Convert the lines below into a JSON list of strings, with one string for each line and no entries for blank lines.

→ **DATASET CONTENT**:
# # # # #

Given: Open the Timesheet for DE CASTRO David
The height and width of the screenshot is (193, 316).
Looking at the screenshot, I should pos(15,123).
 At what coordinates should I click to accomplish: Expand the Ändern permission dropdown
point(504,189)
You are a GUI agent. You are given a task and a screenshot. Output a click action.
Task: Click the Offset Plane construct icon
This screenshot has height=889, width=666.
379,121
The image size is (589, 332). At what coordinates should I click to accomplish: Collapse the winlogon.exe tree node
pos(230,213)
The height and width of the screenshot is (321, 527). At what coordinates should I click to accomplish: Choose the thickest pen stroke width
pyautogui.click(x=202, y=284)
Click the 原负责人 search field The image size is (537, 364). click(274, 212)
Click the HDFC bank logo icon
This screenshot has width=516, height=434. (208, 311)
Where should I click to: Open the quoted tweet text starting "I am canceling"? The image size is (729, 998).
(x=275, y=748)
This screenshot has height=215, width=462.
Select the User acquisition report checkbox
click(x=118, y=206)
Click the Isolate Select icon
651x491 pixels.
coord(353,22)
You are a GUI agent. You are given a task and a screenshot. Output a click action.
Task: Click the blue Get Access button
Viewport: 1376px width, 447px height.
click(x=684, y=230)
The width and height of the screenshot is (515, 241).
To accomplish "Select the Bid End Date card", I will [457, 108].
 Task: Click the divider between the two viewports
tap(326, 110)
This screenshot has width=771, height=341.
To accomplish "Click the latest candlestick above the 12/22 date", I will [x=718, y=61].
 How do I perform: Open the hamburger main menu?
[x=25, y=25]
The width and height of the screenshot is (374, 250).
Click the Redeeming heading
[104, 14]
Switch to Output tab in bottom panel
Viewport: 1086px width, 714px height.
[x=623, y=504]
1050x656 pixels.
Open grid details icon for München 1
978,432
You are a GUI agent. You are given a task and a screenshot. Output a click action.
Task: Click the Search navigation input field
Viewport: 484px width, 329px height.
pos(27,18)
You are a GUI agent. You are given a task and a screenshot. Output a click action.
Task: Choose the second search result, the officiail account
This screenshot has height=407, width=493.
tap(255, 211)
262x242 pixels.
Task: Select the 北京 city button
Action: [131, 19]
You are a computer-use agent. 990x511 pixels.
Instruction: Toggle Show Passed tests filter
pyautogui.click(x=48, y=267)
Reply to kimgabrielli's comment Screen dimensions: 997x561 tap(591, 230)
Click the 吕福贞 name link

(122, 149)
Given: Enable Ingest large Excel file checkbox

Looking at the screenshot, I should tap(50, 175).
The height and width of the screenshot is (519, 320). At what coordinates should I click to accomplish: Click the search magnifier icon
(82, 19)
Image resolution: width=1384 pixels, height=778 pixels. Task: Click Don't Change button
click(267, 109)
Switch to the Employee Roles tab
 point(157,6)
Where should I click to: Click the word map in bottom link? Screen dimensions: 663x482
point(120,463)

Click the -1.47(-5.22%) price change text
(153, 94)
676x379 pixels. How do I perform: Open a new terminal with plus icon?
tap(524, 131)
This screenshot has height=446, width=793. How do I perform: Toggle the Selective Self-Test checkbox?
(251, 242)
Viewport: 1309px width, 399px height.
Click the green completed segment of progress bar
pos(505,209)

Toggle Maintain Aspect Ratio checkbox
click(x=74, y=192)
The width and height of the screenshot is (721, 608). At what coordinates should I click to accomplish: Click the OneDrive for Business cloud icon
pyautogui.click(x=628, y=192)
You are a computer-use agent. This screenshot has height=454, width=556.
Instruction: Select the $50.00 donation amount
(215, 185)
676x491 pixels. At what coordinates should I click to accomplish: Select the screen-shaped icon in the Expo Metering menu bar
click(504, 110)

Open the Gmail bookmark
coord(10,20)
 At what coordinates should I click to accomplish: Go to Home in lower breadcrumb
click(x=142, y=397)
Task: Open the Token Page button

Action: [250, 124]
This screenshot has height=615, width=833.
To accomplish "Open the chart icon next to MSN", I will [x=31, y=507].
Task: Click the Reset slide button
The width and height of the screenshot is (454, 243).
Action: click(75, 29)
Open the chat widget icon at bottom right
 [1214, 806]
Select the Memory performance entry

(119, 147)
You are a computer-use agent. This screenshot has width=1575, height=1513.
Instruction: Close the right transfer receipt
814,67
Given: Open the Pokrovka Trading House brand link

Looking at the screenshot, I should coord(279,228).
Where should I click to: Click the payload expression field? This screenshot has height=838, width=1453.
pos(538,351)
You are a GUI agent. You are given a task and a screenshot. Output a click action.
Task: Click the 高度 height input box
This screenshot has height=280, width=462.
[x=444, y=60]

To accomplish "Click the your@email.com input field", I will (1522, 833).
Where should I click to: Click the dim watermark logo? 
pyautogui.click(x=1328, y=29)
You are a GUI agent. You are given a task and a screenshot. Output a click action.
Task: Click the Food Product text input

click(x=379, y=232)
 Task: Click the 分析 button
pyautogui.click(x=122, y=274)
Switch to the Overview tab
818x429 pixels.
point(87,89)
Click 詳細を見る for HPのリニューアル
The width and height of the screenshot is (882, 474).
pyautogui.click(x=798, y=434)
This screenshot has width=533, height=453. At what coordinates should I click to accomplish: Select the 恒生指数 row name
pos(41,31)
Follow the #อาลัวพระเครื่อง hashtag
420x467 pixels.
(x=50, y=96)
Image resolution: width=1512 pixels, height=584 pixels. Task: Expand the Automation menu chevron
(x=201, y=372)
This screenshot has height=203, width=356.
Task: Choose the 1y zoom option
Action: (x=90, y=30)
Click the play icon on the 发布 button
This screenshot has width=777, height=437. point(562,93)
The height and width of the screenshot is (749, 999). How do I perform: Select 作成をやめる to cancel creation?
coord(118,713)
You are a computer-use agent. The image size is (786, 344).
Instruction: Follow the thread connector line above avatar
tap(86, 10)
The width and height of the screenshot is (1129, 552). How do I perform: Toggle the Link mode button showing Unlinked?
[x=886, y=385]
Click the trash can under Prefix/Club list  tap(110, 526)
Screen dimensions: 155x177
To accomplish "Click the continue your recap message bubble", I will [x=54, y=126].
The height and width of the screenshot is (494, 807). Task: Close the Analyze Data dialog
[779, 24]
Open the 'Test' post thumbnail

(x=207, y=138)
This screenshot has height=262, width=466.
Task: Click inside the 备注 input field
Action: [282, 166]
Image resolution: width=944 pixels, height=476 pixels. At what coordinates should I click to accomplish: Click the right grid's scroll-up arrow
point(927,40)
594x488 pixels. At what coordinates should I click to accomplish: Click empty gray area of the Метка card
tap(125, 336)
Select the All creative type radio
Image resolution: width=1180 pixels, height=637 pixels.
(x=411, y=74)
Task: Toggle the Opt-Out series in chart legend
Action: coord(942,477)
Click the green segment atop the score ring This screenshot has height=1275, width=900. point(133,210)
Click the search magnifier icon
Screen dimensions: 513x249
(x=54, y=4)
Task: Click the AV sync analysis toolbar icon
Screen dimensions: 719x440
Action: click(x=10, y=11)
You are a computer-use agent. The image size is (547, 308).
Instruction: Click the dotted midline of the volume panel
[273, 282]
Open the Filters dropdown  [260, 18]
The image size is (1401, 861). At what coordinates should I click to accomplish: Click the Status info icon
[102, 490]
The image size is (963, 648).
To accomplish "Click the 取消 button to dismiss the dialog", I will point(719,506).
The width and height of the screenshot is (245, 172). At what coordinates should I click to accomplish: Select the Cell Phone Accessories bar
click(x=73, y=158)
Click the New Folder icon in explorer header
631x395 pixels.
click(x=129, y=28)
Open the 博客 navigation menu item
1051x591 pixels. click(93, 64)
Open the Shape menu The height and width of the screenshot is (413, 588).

# # # # #

→ **FULL ANSWER**:
[
  "Given: Open the Timesheet for DE CASTRO David",
  "The height and width of the screenshot is (193, 316).",
  "Looking at the screenshot, I should pos(15,123).",
  " At what coordinates should I click to accomplish: Expand the Ändern permission dropdown",
  "point(504,189)",
  "You are a GUI agent. You are given a task and a screenshot. Output a click action.",
  "Task: Click the Offset Plane construct icon",
  "This screenshot has height=889, width=666.",
  "379,121",
  "The image size is (589, 332). At what coordinates should I click to accomplish: Collapse the winlogon.exe tree node",
  "pos(230,213)",
  "The height and width of the screenshot is (321, 527). At what coordinates should I click to accomplish: Choose the thickest pen stroke width",
  "pyautogui.click(x=202, y=284)",
  "Click the 原负责人 search field The image size is (537, 364). click(274, 212)",
  "Click the HDFC bank logo icon",
  "This screenshot has width=516, height=434. (208, 311)",
  "Where should I click to: Open the quoted tweet text starting \"I am canceling\"? The image size is (729, 998).",
  "(x=275, y=748)",
  "This screenshot has height=215, width=462.",
  "Select the User acquisition report checkbox",
  "click(x=118, y=206)",
  "Click the Isolate Select icon",
  "651x491 pixels.",
  "coord(353,22)",
  "You are a GUI agent. You are given a task and a screenshot. Output a click action.",
  "Task: Click the blue Get Access button",
  "Viewport: 1376px width, 447px height.",
  "click(x=684, y=230)",
  "The width and height of the screenshot is (515, 241).",
  "To accomplish \"Select the Bid End Date card\", I will [457, 108].",
  " Task: Click the divider between the two viewports",
  "tap(326, 110)",
  "This screenshot has width=771, height=341.",
  "To accomplish \"Click the latest candlestick above the 12/22 date\", I will [x=718, y=61].",
  " How do I perform: Open the hamburger main menu?",
  "[x=25, y=25]",
  "The width and height of the screenshot is (374, 250).",
  "Click the Redeeming heading",
  "[104, 14]",
  "Switch to Output tab in bottom panel",
  "Viewport: 1086px width, 714px height.",
  "[x=623, y=504]",
  "1050x656 pixels.",
  "Open grid details icon for München 1",
  "978,432",
  "You are a GUI agent. You are given a task and a screenshot. Output a click action.",
  "Task: Click the Search navigation input field",
  "Viewport: 484px width, 329px height.",
  "pos(27,18)",
  "You are a GUI agent. You are given a task and a screenshot. Output a click action.",
  "Task: Choose the second search result, the officiail account",
  "This screenshot has height=407, width=493.",
  "tap(255, 211)",
  "262x242 pixels.",
  "Task: Select the 北京 city button",
  "Action: [131, 19]",
  "You are a computer-use agent. 990x511 pixels.",
  "Instruction: Toggle Show Passed tests filter",
  "pyautogui.click(x=48, y=267)",
  "Reply to kimgabrielli's comment Screen dimensions: 997x561 tap(591, 230)",
  "Click the 吕福贞 name link",
  "(122, 149)",
  "Given: Enable Ingest large Excel file checkbox",
  "Looking at the screenshot, I should tap(50, 175).",
  "The height and width of the screenshot is (519, 320). At what coordinates should I click to accomplish: Click the search magnifier icon",
  "(82, 19)",
  "Image resolution: width=1384 pixels, height=778 pixels. Task: Click Don't Change button",
  "click(267, 109)",
  "Switch to the Employee Roles tab",
  " point(157,6)",
  "Where should I click to: Click the word map in bottom link? Screen dimensions: 663x482",
  "point(120,463)",
  "Click the -1.47(-5.22%) price change text",
  "(153, 94)",
  "676x379 pixels. How do I perform: Open a new terminal with plus icon?",
  "tap(524, 131)",
  "This screenshot has height=446, width=793. How do I perform: Toggle the Selective Self-Test checkbox?",
  "(251, 242)",
  "Viewport: 1309px width, 399px height.",
  "Click the green completed segment of progress bar",
  "pos(505,209)",
  "Toggle Maintain Aspect Ratio checkbox",
  "click(x=74, y=192)",
  "The width and height of the screenshot is (721, 608). At what coordinates should I click to accomplish: Click the OneDrive for Business cloud icon",
  "pyautogui.click(x=628, y=192)",
  "You are a computer-use agent. This screenshot has height=454, width=556.",
  "Instruction: Select the $50.00 donation amount",
  "(215, 185)",
  "676x491 pixels. At what coordinates should I click to accomplish: Select the screen-shaped icon in the Expo Metering menu bar",
  "click(504, 110)",
  "Open the Gmail bookmark",
  "coord(10,20)",
  " At what coordinates should I click to accomplish: Go to Home in lower breadcrumb",
  "click(x=142, y=397)",
  "Task: Open the Token Page button",
  "Action: [250, 124]",
  "This screenshot has height=615, width=833.",
  "To accomplish \"Open the chart icon next to MSN\", I will [x=31, y=507].",
  "Task: Click the Reset slide button",
  "The width and height of the screenshot is (454, 243).",
  "Action: click(75, 29)",
  "Open the chat widget icon at bottom right",
  " [1214, 806]",
  "Select the Memory performance entry",
  "(119, 147)",
  "You are a computer-use agent. This screenshot has width=1575, height=1513.",
  "Instruction: Close the right transfer receipt",
  "814,67",
  "Given: Open the Pokrovka Trading House brand link",
  "Looking at the screenshot, I should coord(279,228).",
  "Where should I click to: Click the payload expression field? This screenshot has height=838, width=1453.",
  "pos(538,351)",
  "You are a GUI agent. You are given a task and a screenshot. Output a click action.",
  "Task: Click the 高度 height input box",
  "This screenshot has height=280, width=462.",
  "[x=444, y=60]",
  "To accomplish \"Click the your@email.com input field\", I will (1522, 833).",
  "Where should I click to: Click the dim watermark logo? ",
  "pyautogui.click(x=1328, y=29)",
  "You are a GUI agent. You are given a task and a screenshot. Output a click action.",
  "Task: Click the Food Product text input",
  "click(x=379, y=232)",
  " Task: Click the 分析 button",
  "pyautogui.click(x=122, y=274)",
  "Switch to the Overview tab",
  "818x429 pixels.",
  "point(87,89)",
  "Click 詳細を見る for HPのリニューアル",
  "The width and height of the screenshot is (882, 474).",
  "pyautogui.click(x=798, y=434)",
  "This screenshot has width=533, height=453. At what coordinates should I click to accomplish: Select the 恒生指数 row name",
  "pos(41,31)",
  "Follow the #อาลัวพระเครื่อง hashtag",
  "420x467 pixels.",
  "(x=50, y=96)",
  "Image resolution: width=1512 pixels, height=584 pixels. Task: Expand the Automation menu chevron",
  "(x=201, y=372)",
  "This screenshot has height=203, width=356.",
  "Task: Choose the 1y zoom option",
  "Action: (x=90, y=30)",
  "Click the play icon on the 发布 button",
  "This screenshot has width=777, height=437. point(562,93)",
  "The height and width of the screenshot is (749, 999). How do I perform: Select 作成をやめる to cancel creation?",
  "coord(118,713)",
  "You are a computer-use agent. The image size is (786, 344).",
  "Instruction: Follow the thread connector line above avatar",
  "tap(86, 10)",
  "The width and height of the screenshot is (1129, 552). How do I perform: Toggle the Link mode button showing Unlinked?",
  "[x=886, y=385]",
  "Click the trash can under Prefix/Club list  tap(110, 526)",
  "Screen dimensions: 155x177",
  "To accomplish \"Click the continue your recap message bubble\", I will [x=54, y=126].",
  "The height and width of the screenshot is (494, 807). Task: Close the Analyze Data dialog",
  "[779, 24]",
  "Open the 'Test' post thumbnail",
  "(x=207, y=138)",
  "This screenshot has height=262, width=466.",
  "Task: Click inside the 备注 input field",
  "Action: [282, 166]",
  "Image resolution: width=944 pixels, height=476 pixels. At what coordinates should I click to accomplish: Click the right grid's scroll-up arrow",
  "point(927,40)",
  "594x488 pixels. At what coordinates should I click to accomplish: Click empty gray area of the Метка card",
  "tap(125, 336)",
  "Select the All creative type radio",
  "Image resolution: width=1180 pixels, height=637 pixels.",
  "(x=411, y=74)",
  "Task: Toggle the Opt-Out series in chart legend",
  "Action: coord(942,477)",
  "Click the green segment atop the score ring This screenshot has height=1275, width=900. point(133,210)",
  "Click the search magnifier icon",
  "Screen dimensions: 513x249",
  "(x=54, y=4)",
  "Task: Click the AV sync analysis toolbar icon",
  "Screen dimensions: 719x440",
  "Action: click(x=10, y=11)",
  "You are a computer-use agent. The image size is (547, 308).",
  "Instruction: Click the dotted midline of the volume panel",
  "[273, 282]",
  "Open the Filters dropdown  [260, 18]",
  "The image size is (1401, 861). At what coordinates should I click to accomplish: Click the Status info icon",
  "[102, 490]",
  "The image size is (963, 648).",
  "To accomplish \"Click the 取消 button to dismiss the dialog\", I will point(719,506).",
  "The width and height of the screenshot is (245, 172). At what coordinates should I click to accomplish: Select the Cell Phone Accessories bar",
  "click(x=73, y=158)",
  "Click the New Folder icon in explorer header",
  "631x395 pixels.",
  "click(x=129, y=28)",
  "Open the 博客 navigation menu item",
  "1051x591 pixels. click(93, 64)",
  "Open the Shape menu The height and width of the screenshot is (413, 588)."
]